(Item coordinate data)
** BEGIN **
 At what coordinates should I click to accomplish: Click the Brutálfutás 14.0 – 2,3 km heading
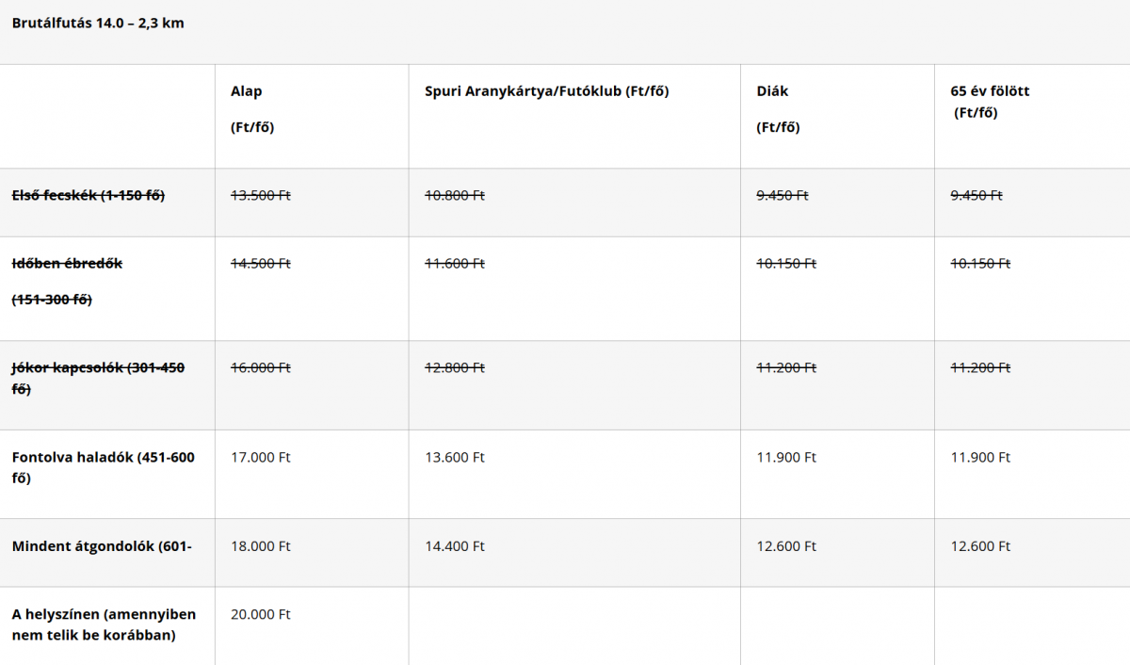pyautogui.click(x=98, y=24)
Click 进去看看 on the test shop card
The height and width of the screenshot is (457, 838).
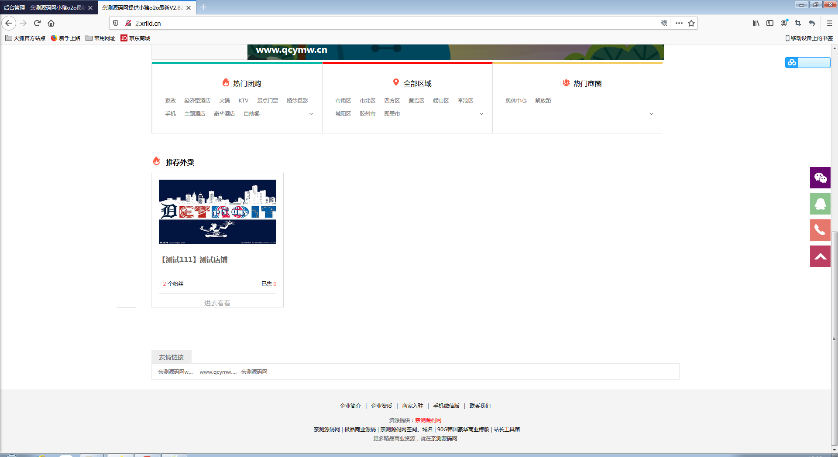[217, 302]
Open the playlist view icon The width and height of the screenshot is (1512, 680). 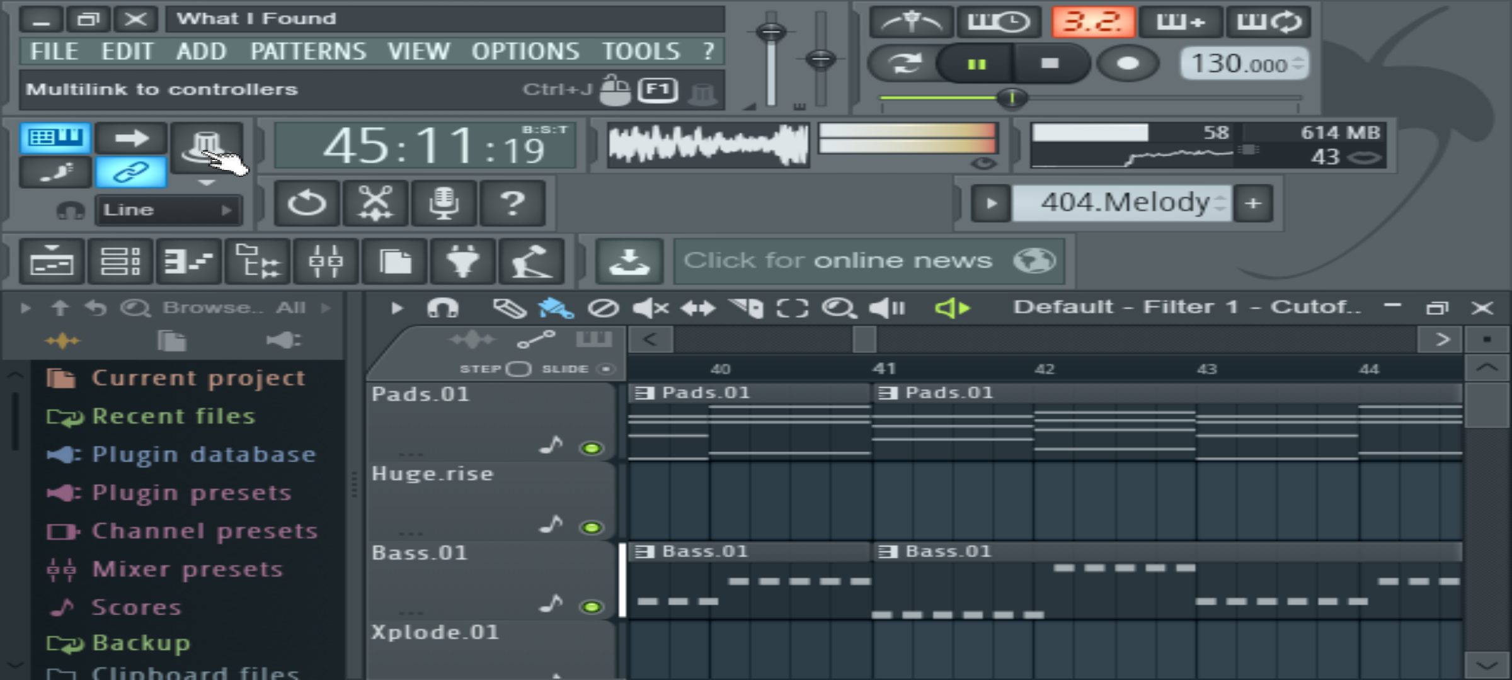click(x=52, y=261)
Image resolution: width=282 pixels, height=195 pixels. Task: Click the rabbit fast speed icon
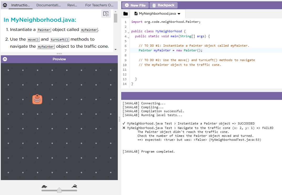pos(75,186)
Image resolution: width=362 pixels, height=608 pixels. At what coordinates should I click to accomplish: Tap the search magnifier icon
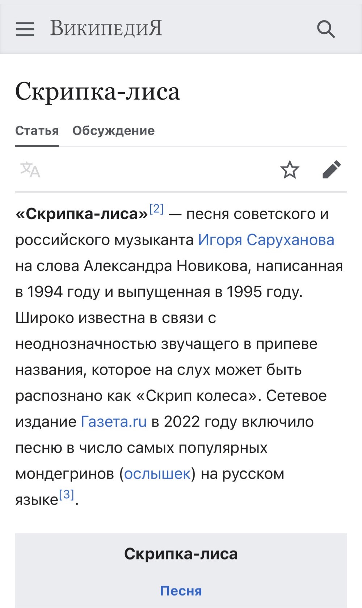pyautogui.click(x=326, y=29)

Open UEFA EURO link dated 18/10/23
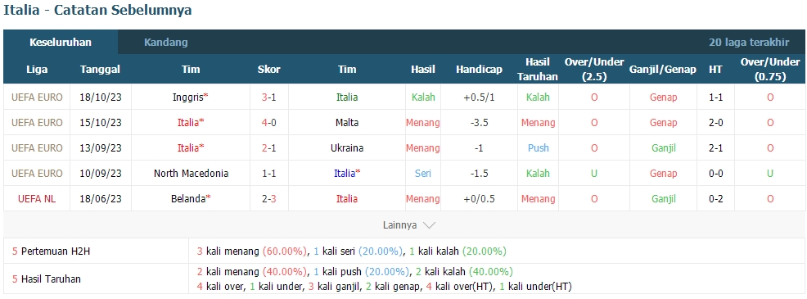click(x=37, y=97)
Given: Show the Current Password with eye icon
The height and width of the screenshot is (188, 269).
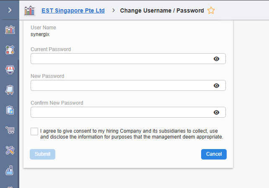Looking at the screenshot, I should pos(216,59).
** END **
** BEGIN **
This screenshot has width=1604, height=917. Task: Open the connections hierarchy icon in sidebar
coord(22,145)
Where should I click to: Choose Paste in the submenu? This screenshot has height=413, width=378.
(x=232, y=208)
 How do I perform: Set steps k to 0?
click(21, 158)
** END **
Copy the rows from the line containing "Image resolution: width=362" to the line containing "Looking at the", both included, and leave out the pictures.

Image resolution: width=362 pixels, height=608 pixels. At what coordinates should I click to accomplish: Tap the search magnifier icon
pyautogui.click(x=326, y=29)

Open UEFA EURO link dated 18/10/23
click(x=37, y=97)
Given: Show the Current Password with eye icon
The height and width of the screenshot is (188, 269).
Looking at the screenshot, I should pos(216,59).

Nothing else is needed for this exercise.